3. Both of these projects will also benefit Pakistani students – not just Bend residents. It’s easy only to think in terms of how a project benefits us. While Bend is facing many economic problems right now, other cities throughout the world are much worse off. For example,

female literacy in Kashmir villages is just 3 percent. More than 70 percent of females in Pakistan can’t read at all, let along use a computer. And many students currently have no means of learning how to use a computer – an essential skill now for any Pakistani who wants to leave the impoverished rural areas and get a living-wage job. We have spoken in-person with several Pakistani teachers, who specifically said that they want their students to learn how to e-mail and interact with Bend children. One of the teachers, Nadia, says her students have never met a Westerner – let alone an American. Muzaffarabad, for example, has almost no Western influence. Often, Pakistani children have only one option to the private secular schools we support – an Islamic fundamentalist Madrassa school. Some Madrassa schools teach militant jihad to young children who will ultimately take paid jobs as jihadists once they become teenagers. This is attractive to many of these impoverished children who lack skills: Jobs are scarce and jihadist “jobs” pay four to six times as much as what can be earned in manual labor. Not many westerners understand that jihadists are literally holding highly paid jobs.

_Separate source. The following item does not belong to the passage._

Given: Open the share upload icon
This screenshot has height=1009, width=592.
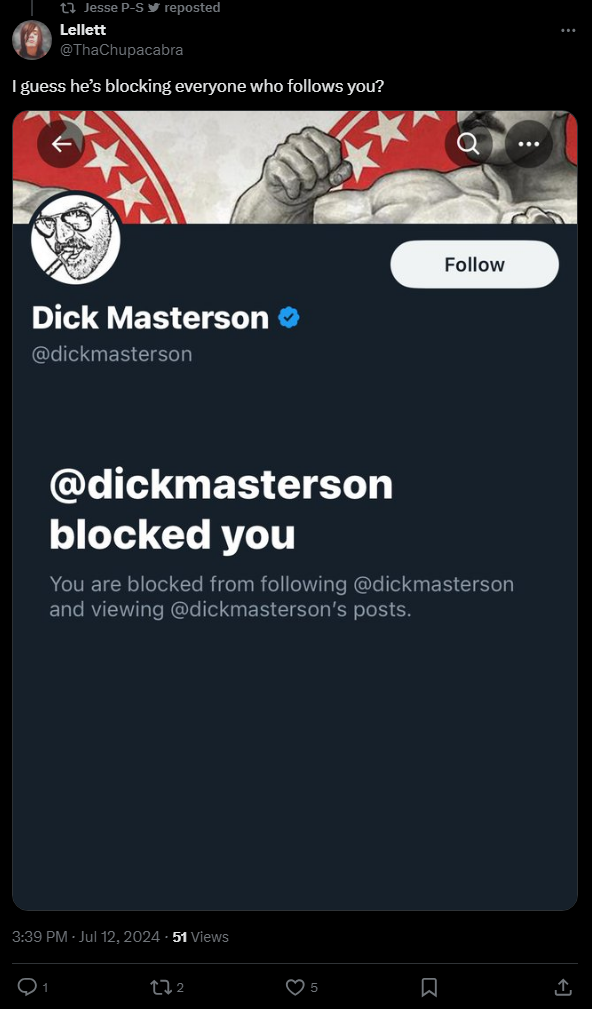Looking at the screenshot, I should 562,986.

4. Partnering will allow Bend to become known for helping an impoverished Third World country that has almost no Western influence. As stated earlier, no other city in the United States has a sister city in Azad Kashmir. Bend is the first to partner with Muzaffarabad – the epicenter of the 2005 earthquake.

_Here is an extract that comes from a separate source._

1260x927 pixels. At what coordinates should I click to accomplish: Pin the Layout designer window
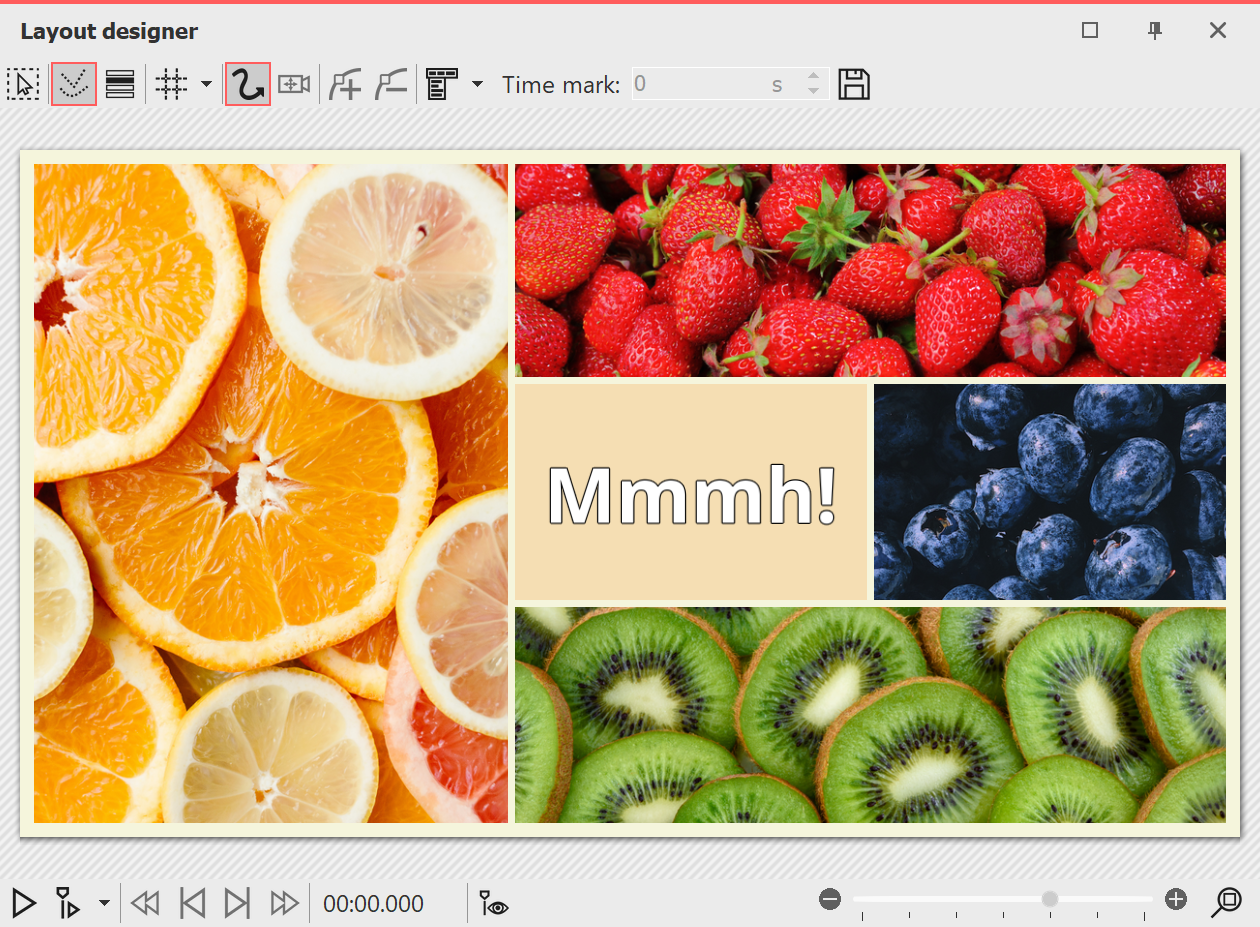pos(1154,31)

As of 2007, fewer than 400 of the region’s original 11,000 primary and secondary schools have been rebuilt, the Bozeman Daily Chronicle estimated. That means about 13 million children – out of some 27 million total – are still not enrolled in any school.

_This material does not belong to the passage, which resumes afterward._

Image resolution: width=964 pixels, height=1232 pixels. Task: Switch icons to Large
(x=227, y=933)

5. Partnering could bring commerce, tourists to Bend. Muzaffarabad is known for its beautiful rugs and ornate textile industry. In addition, while many families in Pakistan are poor, some individuals are wealthy and regularly visit the United States on business trips. Partnering with Muzaffarabad would certainly encourage them to consider travel to Bend. We are also planning to sell beautiful Pakistani rugs from local merchants at The Kilns Bookstore, a nonprofit hub that just opened in The Old Mill District featuring progressive clothing, coffee and books that benefit social justice causes.

6. Partnering will bring diversity to Bend’s sister city relationships. Several of the councilors mentioned at the June 30 work session that they wanted a variety of sister cities. While Bend has partnered with Japan and Nicaragua, Muzaffarabad is literally on the other side of the world. It remains one of the most mysterious and least-visited regions of the world. This sister city relationship has so much diversity and potential to offer.

7. Partnering will help Bend residents travel to Pakistan. Giroux said that establishing a sister city relationship helps cut through the red tape involved with visas and similar documents. Muzaffarabad has typically been closed to the West, like China and Burma. But since the 2005 earthquake the government has been encouraging U.S. tourists to visit the region. In May, Sam Carpenter and Christopher Stollar with Kashmir Family Aid met with the prime minister of Azad Kashmir – Sardar Attique Ahmed Khan. The prime minister told us he encourages U.S. travel and is making efforts to ease restrictions. A partnership between Bend city councilors and Sardar Khan would speed up that process. Sam is willing to take interested residents to Pakistan to explore the region’s wild rivers, ancient mosques and the world’s tallest mountains.